Mobile base with sensors
A mobile base only knows where it is to the extent its sensors report. Lidar
sweeps tell the base what is around it; front and rear cameras feed detection
and SLAM. Every one of those sensor readings is in the sensor’s own reference
frame: a lidar point at (2.0 m, 0, 0) is two meters in front of the lidar,
not in front of the base. The frame system is what converts sensor frames to
the base frame and on to the world frame, so the navigation stack sees
consistent positions. Configuring it correctly is a one-time setup; this
guide walks through it.
Frame hierarchy
world
└── my-base
├── my-lidar (mounted on top)
├── front-camera (front-facing)
└── rear-camera (rear-facing)
The base is a child of the world frame. All sensors are children of the base, so the entire sensor subtree moves with the base.
Steps
1. Choose your world frame origin
For a mobile base, the world frame origin is the center of the base itself at machine start. Because the base moves through the environment, the world frame origin is not a fixed physical location; it is wherever the base was when it came online. Sensor positions are all measured relative to the base center, not relative to a point in the room, so you do not need to mark anything physically. The frame system tracks the base’s motion from that initial origin.
2. Add a frame to the base
In the Viam app, navigate to your machine and click the CONFIGURE tab. In the sidebar, click your base component to open its card. On the card, click Frame.
The Frame section opens a JSON editor (no form, parent dropdown, or geometry-type picker). Edit the JSON directly for each component below.
Since the world frame origin is at the base center, the translation is zero:
{
"parent": "world",
"translation": { "x": 0, "y": 0, "z": 0 },
"orientation": {
"type": "ov_degrees",
"value": { "x": 0, "y": 0, "z": 1, "th": 0 }
}
}
Click Save in the top-right of the page (or press ⌘/Ctrl+S).

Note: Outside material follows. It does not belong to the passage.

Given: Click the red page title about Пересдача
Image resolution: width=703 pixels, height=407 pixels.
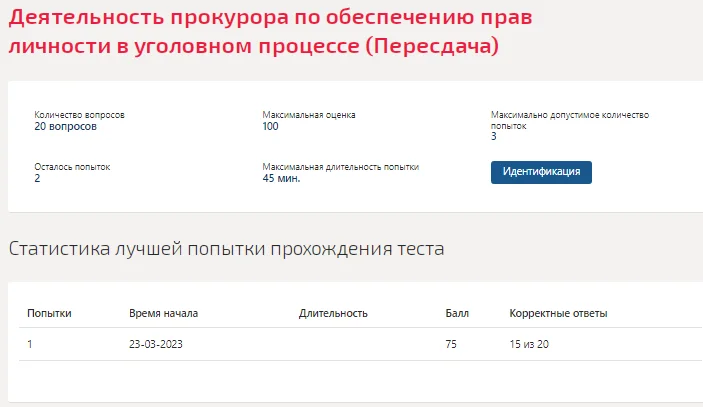Looking at the screenshot, I should [270, 31].
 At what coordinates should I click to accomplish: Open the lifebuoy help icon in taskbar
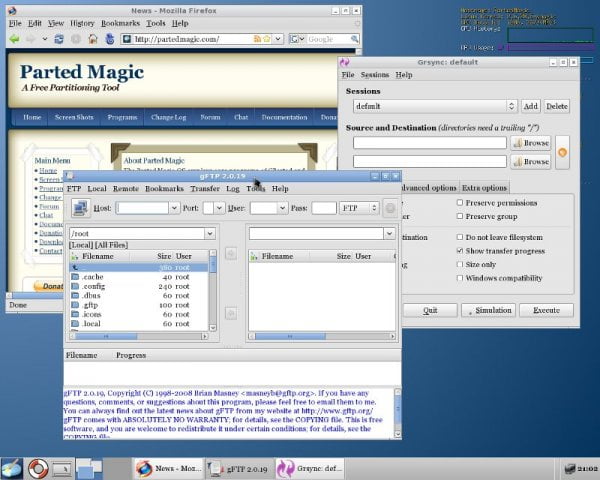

3. Add a frame to the LIDAR
In the sidebar, click your LIDAR component to open its card. On the card, click Frame. Measure the offset from the center of the base to the LIDAR’s sensor origin.
For a LIDAR mounted on top of the base, centered horizontally and 150 mm above the base center:
{
"parent": "my-base",
"translation": { "x": 0, "y": 0, "z": 150 },
"orientation": {
"type": "ov_degrees",
"value": { "x": 0, "y": 0, "z": 1, "th": 0 }
}
}
If the LIDAR is offset forward or to one side, include x and y values. For example, a LIDAR mounted 50 mm forward of center and 150 mm above:
{
"parent": "my-base",
"translation": { "x": 0, "y": 50, "z": 150 },
"orientation": {
"type": "ov_degrees",
"value": { "x": 0, "y": 0, "z": 1, "th": 0 }
}
}
Click Save.
4. Add frames to the cameras
For each camera, click the component in the sidebar to open its card, then click Frame. Measure the offset from the base center to each camera’s mounting position.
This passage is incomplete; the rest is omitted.